▶ _TÂCHE COURTE 1_
Pour chacune des affirmations (a), (b) et (c), dites par oui ou par non si elle concorde avec le témoignage ci-dessous, en citant les mots exacts du témoignage qui tranchent la question.
(a) La famille de la personne qui parle savait sur quoi elle travaillait.
(b) Les journalistes ont gardé le projet secret pendant plus d'un an.
(c) La personne qui parle avait le droit de sauvegarder son travail sur son ordinateur.

══ DOCUMENT SOURCE

Même ma famille ne savait pas ce sur quoi je travaillais! Mais moi, ça n’a duré que dix jours. Les journalistes qui planchaient là-dessus, eux, ça faisait plus d’un an qu’ils gardaient tout ça secret. Ils avaient établi un bureau d’équipe au sein de la salle de nouvelles. Il était sous clé. Personne n’y avait accès. Même leurs collègues ne savaient pas ce qui se tramait. Je n’avais pas le droit de sauvegarder mon travail sur mon ordinateur. J’avais juste le droit de travailler là, dans un bureau particulier. Tout était très confidentiel. Quatre cents journalistes ou presque ont travaillé là-dessus à travers le monde pendant de longs mois et c’est resté secret jusqu’à la toute fin. Je trouve ça extraordinaire.

Qu’avez-vous ressenti lorsque la nouvelle est sortie?

Il y a une certaine fierté à avoir été impliqué dans un projet aussi gros. J’ai toujours voulu travaillé en journalisme et ça ne s’est pas fait. J’avais l’impression de faire quelque-chose qui a le pouvoir de changer la société. On a vu dès le lendemain de grosses manifestations. J’ai compris pourquoi les journalistes sont tellement passionnés par leur travail.

════
══ MATÉRIEL FOURNI

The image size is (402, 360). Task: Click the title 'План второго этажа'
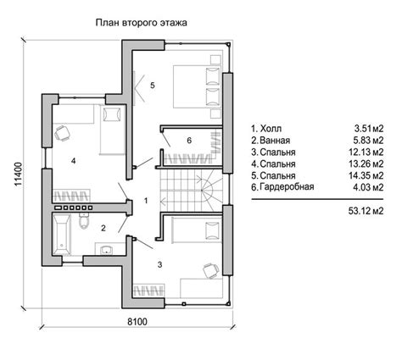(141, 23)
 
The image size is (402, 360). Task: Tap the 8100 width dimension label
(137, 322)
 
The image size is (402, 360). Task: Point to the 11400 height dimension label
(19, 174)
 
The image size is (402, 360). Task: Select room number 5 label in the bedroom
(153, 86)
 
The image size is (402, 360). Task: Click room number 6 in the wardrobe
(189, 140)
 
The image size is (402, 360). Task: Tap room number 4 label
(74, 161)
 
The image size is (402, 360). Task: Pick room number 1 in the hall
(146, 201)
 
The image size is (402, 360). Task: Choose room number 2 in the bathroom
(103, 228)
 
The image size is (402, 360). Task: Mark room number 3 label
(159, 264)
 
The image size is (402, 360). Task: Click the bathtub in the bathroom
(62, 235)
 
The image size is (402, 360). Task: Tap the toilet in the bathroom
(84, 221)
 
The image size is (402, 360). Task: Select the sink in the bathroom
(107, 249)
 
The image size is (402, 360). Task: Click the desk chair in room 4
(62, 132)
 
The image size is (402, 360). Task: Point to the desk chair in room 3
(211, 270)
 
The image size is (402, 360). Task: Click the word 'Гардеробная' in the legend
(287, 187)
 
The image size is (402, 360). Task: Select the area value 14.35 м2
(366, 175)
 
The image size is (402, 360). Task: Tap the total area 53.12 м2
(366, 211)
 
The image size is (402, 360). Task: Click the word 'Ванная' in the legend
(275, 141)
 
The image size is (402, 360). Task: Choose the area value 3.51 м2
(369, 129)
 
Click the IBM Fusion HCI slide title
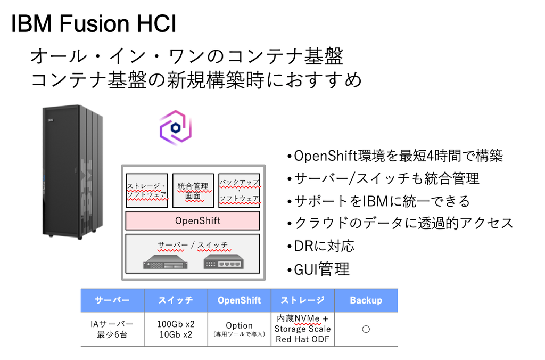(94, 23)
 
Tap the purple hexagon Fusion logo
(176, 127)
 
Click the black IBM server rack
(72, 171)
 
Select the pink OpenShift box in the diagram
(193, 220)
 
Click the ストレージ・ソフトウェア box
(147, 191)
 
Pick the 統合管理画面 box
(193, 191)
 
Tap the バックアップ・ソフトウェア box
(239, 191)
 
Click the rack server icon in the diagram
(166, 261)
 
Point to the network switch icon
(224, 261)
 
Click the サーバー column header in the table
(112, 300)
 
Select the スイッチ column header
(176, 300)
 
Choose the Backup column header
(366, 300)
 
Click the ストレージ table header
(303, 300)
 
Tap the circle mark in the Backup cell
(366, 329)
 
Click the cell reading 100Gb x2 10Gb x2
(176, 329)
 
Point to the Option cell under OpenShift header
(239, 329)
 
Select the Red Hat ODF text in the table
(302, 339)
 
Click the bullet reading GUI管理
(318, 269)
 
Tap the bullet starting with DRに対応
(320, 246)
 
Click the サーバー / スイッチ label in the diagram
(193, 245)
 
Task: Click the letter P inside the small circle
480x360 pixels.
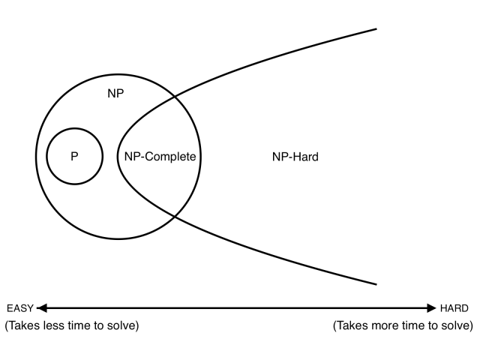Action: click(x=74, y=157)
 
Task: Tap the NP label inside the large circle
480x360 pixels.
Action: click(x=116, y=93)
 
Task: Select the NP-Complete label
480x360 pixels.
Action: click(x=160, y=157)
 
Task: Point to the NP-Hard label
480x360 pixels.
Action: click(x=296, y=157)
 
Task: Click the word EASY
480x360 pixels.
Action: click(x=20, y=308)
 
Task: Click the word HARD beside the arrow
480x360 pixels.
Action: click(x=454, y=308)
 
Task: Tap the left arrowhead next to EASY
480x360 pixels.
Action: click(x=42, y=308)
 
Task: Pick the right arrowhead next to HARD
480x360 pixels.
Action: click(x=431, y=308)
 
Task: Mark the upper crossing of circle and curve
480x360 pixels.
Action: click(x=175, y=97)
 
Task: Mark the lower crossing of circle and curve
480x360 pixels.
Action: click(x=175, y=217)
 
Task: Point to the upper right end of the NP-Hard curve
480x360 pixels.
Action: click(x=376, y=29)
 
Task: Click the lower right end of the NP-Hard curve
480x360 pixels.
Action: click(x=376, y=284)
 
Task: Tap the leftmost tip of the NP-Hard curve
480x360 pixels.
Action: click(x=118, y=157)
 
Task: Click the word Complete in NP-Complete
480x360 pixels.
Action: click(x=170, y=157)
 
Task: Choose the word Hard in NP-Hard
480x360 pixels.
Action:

════

▶ _TÂCHE COURTE 2_
Dans le listing, transformez en liste JSON de chaînes, une chaîne par ligne, les lignes qui vont de celle contenant « Point to the Option » jusqu'à celle contenant « Action: click(x=118, y=157) », ces deux lignes comprises. Laissez de côté les lignes vides et les images, s'il vous plaît.

▶ _RÉPONSE RÉDIGÉE 1_
(a) Non : « Même ma famille ne savait pas ce sur quoi je travaillais! »
(b) Oui : « ça faisait plus d’un an qu’ils gardaient tout ça secret »
(c) Non : « Je n’avais pas le droit de sauvegarder mon travail sur mon ordinateur. »

▶ _RÉPONSE RÉDIGÉE 2_
[
  "Point to the Option cell under OpenShift header",
  "(239, 329)",
  "Select the Red Hat ODF text in the table",
  "(302, 339)",
  "Click the bullet reading GUI管理",
  "(318, 269)",
  "Tap the bullet starting with DRに対応",
  "(320, 246)",
  "Click the サーバー / スイッチ label in the diagram",
  "(193, 245)",
  "Task: Click the letter P inside the small circle",
  "480x360 pixels.",
  "Action: click(x=74, y=157)",
  "Task: Tap the NP label inside the large circle",
  "480x360 pixels.",
  "Action: click(x=116, y=93)",
  "Task: Select the NP-Complete label",
  "480x360 pixels.",
  "Action: click(x=160, y=157)",
  "Task: Point to the NP-Hard label",
  "480x360 pixels.",
  "Action: click(x=296, y=157)",
  "Task: Click the word EASY",
  "480x360 pixels.",
  "Action: click(x=20, y=308)",
  "Task: Click the word HARD beside the arrow",
  "480x360 pixels.",
  "Action: click(x=454, y=308)",
  "Task: Tap the left arrowhead next to EASY",
  "480x360 pixels.",
  "Action: click(x=42, y=308)",
  "Task: Pick the right arrowhead next to HARD",
  "480x360 pixels.",
  "Action: click(x=431, y=308)",
  "Task: Mark the upper crossing of circle and curve",
  "480x360 pixels.",
  "Action: click(x=175, y=97)",
  "Task: Mark the lower crossing of circle and curve",
  "480x360 pixels.",
  "Action: click(x=175, y=217)",
  "Task: Point to the upper right end of the NP-Hard curve",
  "480x360 pixels.",
  "Action: click(x=376, y=29)",
  "Task: Click the lower right end of the NP-Hard curve",
  "480x360 pixels.",
  "Action: click(x=376, y=284)",
  "Task: Tap the leftmost tip of the NP-Hard curve",
  "480x360 pixels.",
  "Action: click(x=118, y=157)"
]